God spoke to me through those sermons (many on cassette tapes kept in a shoe box in the garage) calling me to himself and to the life he desires for me. It’s hard for me to describe the extent of Dr. Kinlaw’s influencein my life. At least indirectly, Dr. Kinlaw is the reason my graduate studies were in Old Testament. When I think of myself as a Christian scholar, there is no other role model who has taught me as much what it means to love God with all my mind. When I think about my Wesleyan heritage, I’m primarily thinking of the way Dr. Kinlaw presented the love of God and the life of love God calls us to.
On the Thursday of Holy Week, Christians reflect on what Jesus did and said at the Last Supper. After washing the feet of his disciples, he told them, “Just as I have loved you, so you should love one another.” This raises the question: Is it really possible to love people like Jesus did? Dennis Kinlaw believed it is, and I would say that this was the central theme of his preaching: That God can work in our lives to bring us to the point where we can actually love people like he does. This was Dr. Kinlaw’s way of presenting the Wesleyan call to holiness, to sanctification (to what Wesley called “Christian perfection”). But of course the call to holiness is not primarily a Wesleyan message—it’s a biblical message. In Leviticus, God says, “Be holy for I am holy”; Jesus said, “You must perfect as your Father in heaven is perfect” and “Just as I have loved you, so you should love one another.”

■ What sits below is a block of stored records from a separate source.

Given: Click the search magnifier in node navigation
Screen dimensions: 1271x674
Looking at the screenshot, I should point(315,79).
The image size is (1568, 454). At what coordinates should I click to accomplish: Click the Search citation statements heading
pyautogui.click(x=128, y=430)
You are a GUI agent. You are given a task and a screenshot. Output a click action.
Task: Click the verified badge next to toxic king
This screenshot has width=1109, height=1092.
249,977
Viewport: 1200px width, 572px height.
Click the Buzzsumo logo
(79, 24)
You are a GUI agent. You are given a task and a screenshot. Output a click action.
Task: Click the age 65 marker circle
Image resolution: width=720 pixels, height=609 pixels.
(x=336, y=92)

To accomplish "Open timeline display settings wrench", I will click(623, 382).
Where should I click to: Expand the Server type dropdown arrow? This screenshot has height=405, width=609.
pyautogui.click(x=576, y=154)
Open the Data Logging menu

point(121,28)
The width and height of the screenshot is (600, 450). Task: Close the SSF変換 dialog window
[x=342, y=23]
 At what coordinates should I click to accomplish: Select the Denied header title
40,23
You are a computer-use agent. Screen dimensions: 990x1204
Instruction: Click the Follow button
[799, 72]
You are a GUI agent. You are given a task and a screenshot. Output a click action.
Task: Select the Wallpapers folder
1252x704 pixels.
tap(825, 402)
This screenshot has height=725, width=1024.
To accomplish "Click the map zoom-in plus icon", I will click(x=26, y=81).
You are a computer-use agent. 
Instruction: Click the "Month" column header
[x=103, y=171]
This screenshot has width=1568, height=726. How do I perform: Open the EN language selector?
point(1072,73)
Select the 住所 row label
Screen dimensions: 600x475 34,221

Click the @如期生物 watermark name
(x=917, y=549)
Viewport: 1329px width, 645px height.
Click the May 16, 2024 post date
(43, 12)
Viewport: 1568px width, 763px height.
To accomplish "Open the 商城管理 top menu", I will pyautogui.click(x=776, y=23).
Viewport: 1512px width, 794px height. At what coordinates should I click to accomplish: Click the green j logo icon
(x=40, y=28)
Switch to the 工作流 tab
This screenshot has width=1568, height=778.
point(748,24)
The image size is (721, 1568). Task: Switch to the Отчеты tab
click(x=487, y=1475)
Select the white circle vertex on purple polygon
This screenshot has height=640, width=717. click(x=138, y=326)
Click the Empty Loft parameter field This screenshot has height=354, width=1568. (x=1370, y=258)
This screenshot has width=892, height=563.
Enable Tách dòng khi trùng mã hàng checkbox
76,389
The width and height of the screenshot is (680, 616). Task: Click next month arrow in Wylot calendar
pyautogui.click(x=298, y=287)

One biblical phrase Dr. Kinlaw used time and time again to call to Christians to Christ-like holiness was Paul’s appeal to the Philippian Christians: “Let this same mind be in you which was also in Christ Jesus” (Phil 2:5). In his book, The Mind of Christ, Dr. Kinlaw explained, “To have ‘the mind of Christ’ is to have his perspective, his attitude, his affections, his priorities.” Like Christ, each of us should “look not his own interests but to the interests of others” (Phil 2:4; Dr. Kinlaw would point out that the Greek did not say, “look not only to his own interests”). What Paul commanded, Christ through the Holy Spirit can accomplish. Dr. Kinlaw preached that every Christian can have the mind of Christ. His sermons left his hearers with a hunger to live a Christ-like life of self-giving love, and his life left those who were blessed to know him with evidence that it’s possible.